*EXERCISE TASKS*:
A. Answer these questions using the case study on migrating Hadoop to Snowflake. Ignore the data that follows it.
(i) What product was the marketing company working to modernize?
(ii) What did the company lack that led it to need an experienced partner?
(iii) Besides the migration framework, what other framework did phData build?
B. Output the passage of the case study on migrating Hadoop to Snowflake word for word, starting with "Marketing Company Migrates" and going on through "partner to help.".
C. Write the next part of the case study on migrating Hadoop to Snowflake, picking up after its last sentence.

*DOCUMENT SEGMENT*:
Case Study

Marketing Company Migrates Hadoop to Snowflake With Snowpark

Snowflake

Customer's Challenge

A leading marketing company was working to modernize its Data Application product by migrating from Hadoop to the Snowflake Data Cloud. By moving to Snowflake, they were looking to increase performance and simplify the process of collecting data that was provided by customers. Snowflake would help achieve these goals via Snowpark, but the company lacked familiarity with Snowflake/Snowpark and needed an experienced partner to help.

phData's Solution

phData helped the client migrate one of their core products from Hadoop to Snowflake—all while delivering a framework for future migration work. phData also built a framework for automated testing and deployment as well.

Results

Using the patterns established above, the client is able to migrate any other data application to Snowflake/Snowpark using the existing code as a template. This should significantly reduce the amount of time required to move other applications in the future.

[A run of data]
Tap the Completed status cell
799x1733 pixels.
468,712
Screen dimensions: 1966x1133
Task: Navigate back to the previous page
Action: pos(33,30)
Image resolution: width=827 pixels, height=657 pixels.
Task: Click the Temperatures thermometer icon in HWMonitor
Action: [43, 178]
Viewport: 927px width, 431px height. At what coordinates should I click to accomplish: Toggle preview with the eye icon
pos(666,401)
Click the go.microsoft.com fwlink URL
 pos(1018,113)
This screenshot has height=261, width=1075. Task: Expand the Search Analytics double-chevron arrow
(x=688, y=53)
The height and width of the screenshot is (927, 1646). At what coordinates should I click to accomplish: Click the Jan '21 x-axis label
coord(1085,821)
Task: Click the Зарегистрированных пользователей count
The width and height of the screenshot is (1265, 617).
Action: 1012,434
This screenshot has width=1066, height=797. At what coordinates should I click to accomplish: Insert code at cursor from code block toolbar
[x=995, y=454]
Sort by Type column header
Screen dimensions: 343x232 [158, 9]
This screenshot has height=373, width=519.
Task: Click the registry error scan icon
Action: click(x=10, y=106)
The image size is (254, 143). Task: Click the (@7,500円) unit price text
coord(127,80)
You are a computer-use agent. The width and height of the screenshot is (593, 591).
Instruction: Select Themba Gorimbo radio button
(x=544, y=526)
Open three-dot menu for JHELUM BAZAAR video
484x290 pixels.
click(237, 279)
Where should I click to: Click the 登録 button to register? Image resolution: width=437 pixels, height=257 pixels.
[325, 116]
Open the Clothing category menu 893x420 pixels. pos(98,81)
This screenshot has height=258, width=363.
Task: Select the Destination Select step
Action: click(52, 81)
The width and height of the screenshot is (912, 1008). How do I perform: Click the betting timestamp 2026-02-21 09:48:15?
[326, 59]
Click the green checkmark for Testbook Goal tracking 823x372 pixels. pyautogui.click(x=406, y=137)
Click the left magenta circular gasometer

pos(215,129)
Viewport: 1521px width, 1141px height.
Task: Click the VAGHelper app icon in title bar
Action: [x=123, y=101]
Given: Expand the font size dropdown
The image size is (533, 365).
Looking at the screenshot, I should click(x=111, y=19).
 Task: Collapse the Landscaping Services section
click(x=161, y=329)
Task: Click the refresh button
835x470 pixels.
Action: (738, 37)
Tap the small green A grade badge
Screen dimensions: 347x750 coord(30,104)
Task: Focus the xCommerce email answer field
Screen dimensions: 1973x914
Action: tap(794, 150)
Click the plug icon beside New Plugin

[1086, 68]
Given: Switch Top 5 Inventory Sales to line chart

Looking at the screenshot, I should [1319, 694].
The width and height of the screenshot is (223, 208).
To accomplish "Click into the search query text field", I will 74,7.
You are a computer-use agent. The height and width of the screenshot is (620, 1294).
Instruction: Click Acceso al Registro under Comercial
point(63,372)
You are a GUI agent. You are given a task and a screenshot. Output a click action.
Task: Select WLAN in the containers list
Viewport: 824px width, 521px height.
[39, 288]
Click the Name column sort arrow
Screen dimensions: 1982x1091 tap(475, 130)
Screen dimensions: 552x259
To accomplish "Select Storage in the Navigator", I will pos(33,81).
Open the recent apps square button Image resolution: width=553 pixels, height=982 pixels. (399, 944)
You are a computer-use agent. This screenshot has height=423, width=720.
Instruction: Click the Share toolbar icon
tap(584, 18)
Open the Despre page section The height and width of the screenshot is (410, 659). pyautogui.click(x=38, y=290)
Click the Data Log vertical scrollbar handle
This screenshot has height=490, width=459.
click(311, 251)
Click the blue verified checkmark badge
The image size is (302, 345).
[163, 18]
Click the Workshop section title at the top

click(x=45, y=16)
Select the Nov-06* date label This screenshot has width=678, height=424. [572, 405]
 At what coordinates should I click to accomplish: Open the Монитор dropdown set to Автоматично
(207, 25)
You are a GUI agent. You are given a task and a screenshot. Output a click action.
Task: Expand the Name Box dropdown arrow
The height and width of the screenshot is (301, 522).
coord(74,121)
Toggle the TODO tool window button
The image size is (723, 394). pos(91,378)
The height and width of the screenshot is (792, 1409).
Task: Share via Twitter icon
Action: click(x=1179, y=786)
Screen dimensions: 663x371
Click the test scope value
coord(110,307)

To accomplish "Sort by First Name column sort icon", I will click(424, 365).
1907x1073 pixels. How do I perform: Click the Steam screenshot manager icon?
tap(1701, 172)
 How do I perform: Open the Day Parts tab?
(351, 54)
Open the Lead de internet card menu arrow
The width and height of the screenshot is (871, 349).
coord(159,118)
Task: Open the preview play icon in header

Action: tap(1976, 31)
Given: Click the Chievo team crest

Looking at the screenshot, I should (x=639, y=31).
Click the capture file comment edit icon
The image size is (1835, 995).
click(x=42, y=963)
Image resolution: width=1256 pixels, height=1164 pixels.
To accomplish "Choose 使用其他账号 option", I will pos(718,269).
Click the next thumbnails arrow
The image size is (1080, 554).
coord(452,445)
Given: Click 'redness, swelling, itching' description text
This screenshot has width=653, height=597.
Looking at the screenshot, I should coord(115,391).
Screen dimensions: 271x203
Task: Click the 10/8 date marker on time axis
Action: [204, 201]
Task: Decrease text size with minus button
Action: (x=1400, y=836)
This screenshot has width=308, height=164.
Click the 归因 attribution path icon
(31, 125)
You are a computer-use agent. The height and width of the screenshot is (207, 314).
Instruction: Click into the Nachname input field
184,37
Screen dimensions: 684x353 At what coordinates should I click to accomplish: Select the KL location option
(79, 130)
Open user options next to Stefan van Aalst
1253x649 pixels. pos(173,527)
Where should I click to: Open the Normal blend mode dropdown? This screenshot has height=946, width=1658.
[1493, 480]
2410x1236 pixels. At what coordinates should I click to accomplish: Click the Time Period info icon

*ANSWERS*:
A.
(i) Its Data Application product.
(ii) Familiarity with Snowflake/Snowpark.
(iii) A framework for automated testing and deployment.

B.
Marketing Company Migrates Hadoop to Snowflake With Snowpark

Snowflake

Customer's Challenge

A leading marketing company was working to modernize its Data Application product by migrating from Hadoop to the Snowflake Data Cloud. By moving to Snowflake, they were looking to increase performance and simplify the process of collecting data that was provided by customers. Snowflake would help achieve these goals via Snowpark, but the company lacked familiarity with Snowflake/Snowpark and needed an experienced partner to help.

C.
By the end of the engagement, the client was processing their customer’s data through the new process without their clients needing to change anything. For their Snowflake clients, they are now getting data directly from Snowflake Shares, which will make the process work even easier for their clients.

The Full Story

A major marketing company was looking to modernize its existing data products from Hadoop to Snowflake. At the time, the client was using either an on-premise Hadoop cluster or an AWS-hosted one. Multiple technologies were used to power this data product including HBase, Hive, and Map-Reduce. 

The existing process had multiple ways to run, with the normal operation being a batch process run via MapReduce. But there was also a streaming process that would run micro-batches. Finally, the scaling of this project had to run from a few thousand records on the low end, to over 100 million records on the high end. 

phData stepped in based on recommendations from Snowflake and reviewed their existing Java code base and architecture. phData recommended a new architecture using Snowpark as the foundation for their data application in Snowflake. 

Snowpark would allow them to reuse their existing in-house Java libraries and classes, which would significantly reduce the time to market. phData was one of the first companies outside of Snowflake to start working with Snowpark, and the existing experience helped to guide the recommendation and the development.

phData transformed the code from the Map-Reduce code and created a Snowpark Stored Procedure that can be called for any volume of data. This Store Procedure is automatically tested and deployed via automation. This set up the client to have a template for future work that follows current best practices.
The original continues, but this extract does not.